## Task objective
Beneath this line is the data. Output exactly the lines from the line with "Viewport: 1285px width, 635px height." to the line with "Task: Click the Add lines button", both ends included, and nothing more.

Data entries
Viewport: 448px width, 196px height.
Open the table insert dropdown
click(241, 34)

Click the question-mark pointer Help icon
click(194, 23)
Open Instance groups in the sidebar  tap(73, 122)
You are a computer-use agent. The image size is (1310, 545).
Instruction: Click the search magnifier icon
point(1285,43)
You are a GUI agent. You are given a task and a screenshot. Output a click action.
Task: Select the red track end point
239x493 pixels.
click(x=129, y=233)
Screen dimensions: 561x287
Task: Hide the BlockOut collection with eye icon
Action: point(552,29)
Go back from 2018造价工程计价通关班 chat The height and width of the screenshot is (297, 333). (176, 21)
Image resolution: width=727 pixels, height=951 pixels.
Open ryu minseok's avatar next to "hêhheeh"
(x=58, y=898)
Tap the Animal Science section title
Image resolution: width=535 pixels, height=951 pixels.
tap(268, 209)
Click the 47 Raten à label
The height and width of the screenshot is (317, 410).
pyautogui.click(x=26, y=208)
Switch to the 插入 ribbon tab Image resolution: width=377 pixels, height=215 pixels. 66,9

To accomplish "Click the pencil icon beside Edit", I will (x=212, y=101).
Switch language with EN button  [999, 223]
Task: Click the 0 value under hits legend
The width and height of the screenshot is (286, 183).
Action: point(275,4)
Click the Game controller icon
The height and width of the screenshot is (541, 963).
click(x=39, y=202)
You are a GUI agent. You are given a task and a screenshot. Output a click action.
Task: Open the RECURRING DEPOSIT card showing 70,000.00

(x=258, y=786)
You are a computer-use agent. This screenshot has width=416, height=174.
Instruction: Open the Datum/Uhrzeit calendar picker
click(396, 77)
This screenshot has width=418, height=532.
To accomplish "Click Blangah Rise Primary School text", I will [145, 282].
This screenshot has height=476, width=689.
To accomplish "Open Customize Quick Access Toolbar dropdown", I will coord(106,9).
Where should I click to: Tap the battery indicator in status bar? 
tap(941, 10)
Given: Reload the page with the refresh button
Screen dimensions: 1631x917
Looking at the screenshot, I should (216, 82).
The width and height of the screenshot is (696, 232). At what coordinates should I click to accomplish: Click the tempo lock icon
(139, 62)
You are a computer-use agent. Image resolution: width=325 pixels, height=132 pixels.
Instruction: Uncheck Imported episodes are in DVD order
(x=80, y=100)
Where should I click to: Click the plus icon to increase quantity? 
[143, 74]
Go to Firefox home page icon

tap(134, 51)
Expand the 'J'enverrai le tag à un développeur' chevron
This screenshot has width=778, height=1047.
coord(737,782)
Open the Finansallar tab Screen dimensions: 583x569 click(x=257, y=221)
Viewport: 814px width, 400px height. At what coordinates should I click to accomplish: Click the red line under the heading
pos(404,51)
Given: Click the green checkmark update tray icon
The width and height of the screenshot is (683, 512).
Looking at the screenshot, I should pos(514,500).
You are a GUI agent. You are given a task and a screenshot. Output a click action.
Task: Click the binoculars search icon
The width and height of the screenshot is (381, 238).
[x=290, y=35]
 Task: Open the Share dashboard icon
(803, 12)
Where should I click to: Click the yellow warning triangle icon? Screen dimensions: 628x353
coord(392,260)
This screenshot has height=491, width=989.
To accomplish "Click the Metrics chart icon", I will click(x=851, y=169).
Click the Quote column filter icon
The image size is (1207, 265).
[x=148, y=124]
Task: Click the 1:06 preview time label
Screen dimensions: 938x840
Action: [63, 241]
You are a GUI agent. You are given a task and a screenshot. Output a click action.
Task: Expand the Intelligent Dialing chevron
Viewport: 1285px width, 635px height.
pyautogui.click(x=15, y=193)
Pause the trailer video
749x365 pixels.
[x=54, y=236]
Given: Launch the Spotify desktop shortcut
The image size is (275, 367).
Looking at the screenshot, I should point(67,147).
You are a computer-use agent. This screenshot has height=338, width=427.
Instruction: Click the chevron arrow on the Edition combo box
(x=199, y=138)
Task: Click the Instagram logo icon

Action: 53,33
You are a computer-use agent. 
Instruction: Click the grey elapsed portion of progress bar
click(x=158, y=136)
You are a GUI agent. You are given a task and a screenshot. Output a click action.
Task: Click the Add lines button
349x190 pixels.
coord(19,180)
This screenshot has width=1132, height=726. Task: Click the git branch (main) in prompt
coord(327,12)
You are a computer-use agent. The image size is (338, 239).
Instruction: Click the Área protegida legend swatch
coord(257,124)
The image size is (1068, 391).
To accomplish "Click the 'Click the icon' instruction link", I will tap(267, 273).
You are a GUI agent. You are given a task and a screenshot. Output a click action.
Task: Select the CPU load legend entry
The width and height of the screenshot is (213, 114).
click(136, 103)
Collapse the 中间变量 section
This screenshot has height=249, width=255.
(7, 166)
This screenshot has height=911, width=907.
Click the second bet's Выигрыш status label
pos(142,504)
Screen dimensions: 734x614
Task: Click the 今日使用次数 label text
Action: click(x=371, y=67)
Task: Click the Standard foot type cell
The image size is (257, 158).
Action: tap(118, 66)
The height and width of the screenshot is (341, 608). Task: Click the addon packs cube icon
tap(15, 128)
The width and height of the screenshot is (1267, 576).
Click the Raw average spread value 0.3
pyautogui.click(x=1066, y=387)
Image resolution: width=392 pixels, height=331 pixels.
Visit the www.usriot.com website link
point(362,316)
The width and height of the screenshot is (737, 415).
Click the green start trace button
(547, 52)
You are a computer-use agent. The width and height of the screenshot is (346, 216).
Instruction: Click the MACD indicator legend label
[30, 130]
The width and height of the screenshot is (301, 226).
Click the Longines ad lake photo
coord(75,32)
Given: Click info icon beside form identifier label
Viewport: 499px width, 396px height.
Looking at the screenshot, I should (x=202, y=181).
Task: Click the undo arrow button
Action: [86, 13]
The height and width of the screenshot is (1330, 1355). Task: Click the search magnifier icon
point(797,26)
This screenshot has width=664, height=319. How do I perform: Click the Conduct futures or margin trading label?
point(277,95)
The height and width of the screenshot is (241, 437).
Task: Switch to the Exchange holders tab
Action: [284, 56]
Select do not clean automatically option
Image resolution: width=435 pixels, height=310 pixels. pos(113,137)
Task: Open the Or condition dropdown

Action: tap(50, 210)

## Your response
Viewport: 1285px width, 635px height.
pyautogui.click(x=15, y=193)
Pause the trailer video
749x365 pixels.
[x=54, y=236]
Given: Launch the Spotify desktop shortcut
The image size is (275, 367).
Looking at the screenshot, I should point(67,147).
You are a computer-use agent. This screenshot has height=338, width=427.
Instruction: Click the chevron arrow on the Edition combo box
(x=199, y=138)
Task: Click the Instagram logo icon

Action: 53,33
You are a computer-use agent. 
Instruction: Click the grey elapsed portion of progress bar
click(x=158, y=136)
You are a GUI agent. You are given a task and a screenshot. Output a click action.
Task: Click the Add lines button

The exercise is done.